Mr. Amoona represented the National Football League Players Association and NFL players Scott Fujita, Anthony Hargrove and Will Smith in arbitrations under the NFL’s collective bargaining agreement challenging Commissioner Goodell’s imposition of discipline against the players for their alleged participation in a “pay-for-performance/bounty” program.
- Anthony v. NBA.
Mr. Amoona represented Carmelo Anthony, Chauncey Billups, Caron Butler, Baron Davis, Kevin Durant and nine other NBA players in an antitrust lawsuit against the NBA and NBA teams challenging the legality of the NBA’s lockout imposed on all NBA players.
- Brady v. NFL.
Mr. Amoona represented Tom Brady, Drew Brees, Vincent Jackson, Ben Leber, Logan Mankins, Peyton Manning, Von Miller, Brian Robison, Osi Umenyiora, and Mike Vrabel in an antitrust lawsuit against the NFL and NFL teams challenging the legality of the NFL’s lockout imposed on all NFL players.
- NBA v. NBA Players Association.
Mr. Amoona represented the NBPA, Derek Fisher, Keyon Dooling, James Jones, Matt Bonner, Maurice Evans, Roger Mason, Jr., Chris Paul, Theo Ratliff, Etan Thomas, Amar’e Stoudemire, Mike Dunleavy, James Fredette, and Charles Jenkins in a declaratory judgment action filed by the NBA.
- Major League Baseball Player Agent Arbitrations.
Mr. Amoona has represented several high-profile Major League Baseball Player Agents in arbitrations against their former agencies.
- NFL Players v. Upper Deck.
Mr. Amoona represented the NFLPA and NFLPI in a breach of contract action against Upper Deck.
- Pryor v. NFL.
Mr. Amoona represented NFL Quarterback Terrelle Pryor in his appeal challenging the propriety of his five-game suspension issued by the NFL.
- White v. NFL (Broadcast Revenues).
Mr.
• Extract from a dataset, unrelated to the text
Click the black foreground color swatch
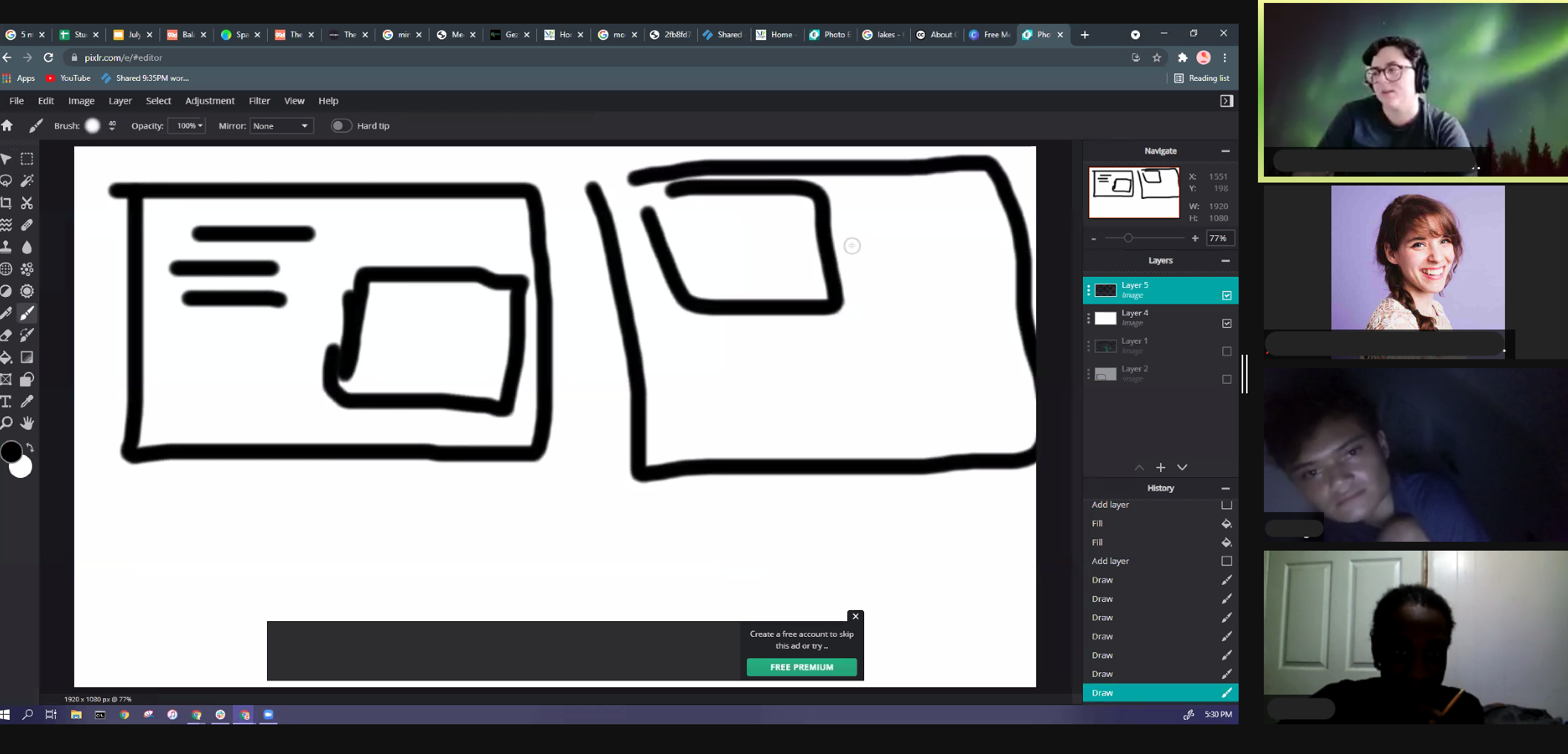Image resolution: width=1568 pixels, height=754 pixels. coord(10,451)
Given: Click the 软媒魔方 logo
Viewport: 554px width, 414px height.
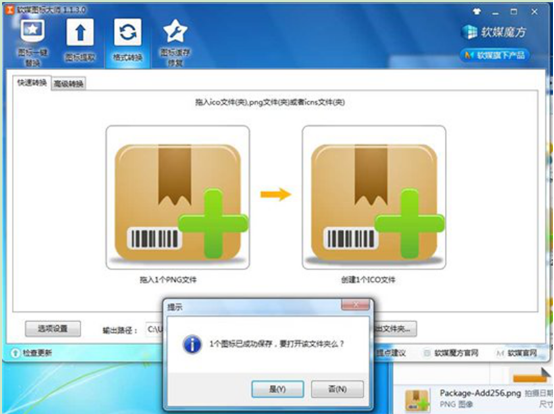Looking at the screenshot, I should click(494, 32).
Amoona represented the White class and the NFLPA in a proceeding challenging the NFL’s negotiation of its national TV contracts.
- White v. NFL (Collusion).
Mr. Amoona represented 246 NFL players in a proceeding against the NFL and its member clubs arising under the NFL’s collective bargaining agreement.
- Baldwin v. IMG.
Mr. Amoona represented top sports agent in a declaratory judgment action filed against his former employer.
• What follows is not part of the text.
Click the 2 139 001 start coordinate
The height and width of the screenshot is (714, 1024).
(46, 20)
- The Source Enterprises, Inc. v. Bowe Industries Inc.
Mr. Amoona represented the Source magazine in a Lanham Act/Trademark infringement case against Bowe Industries stemming from a violation of the Source’s trademarks in connection with the sale of unauthorized apparel.
Winston & Strawn's Sports Law group has been recognized by U.S. News and World Reports - Best Lawyers “Law Firm of the Year” in Sport Law for 2012-2013.
Honors and Awards
Mr. Amoona earned a B.S., magna cum laude, in Communication from Cornell University in 2006, where he received the Excellence in Communication Award and was a member of the Academic All-Ivy League Team. He received a J.D., cum laude, from Georgetown University Law Center in 2009, where he was the Executive Editor of the Georgetown Journal of Legal Ethics.
Speeches and Publications
- “After Further Review: How the Eighth Circuit’s Misinterpretation of the Norris-LaGuardia Act Fumbled the District Court’s Ruling in Brady v. NFL,” 1 Berkeley J. Ent. & Sports L. (2012).
- “Top Pick: Why A Licensed Attorney Acting As A Sports Agent Is A ‘Can’t Miss’ Prospect,” 21 GEO. J. Legal Ethics 599.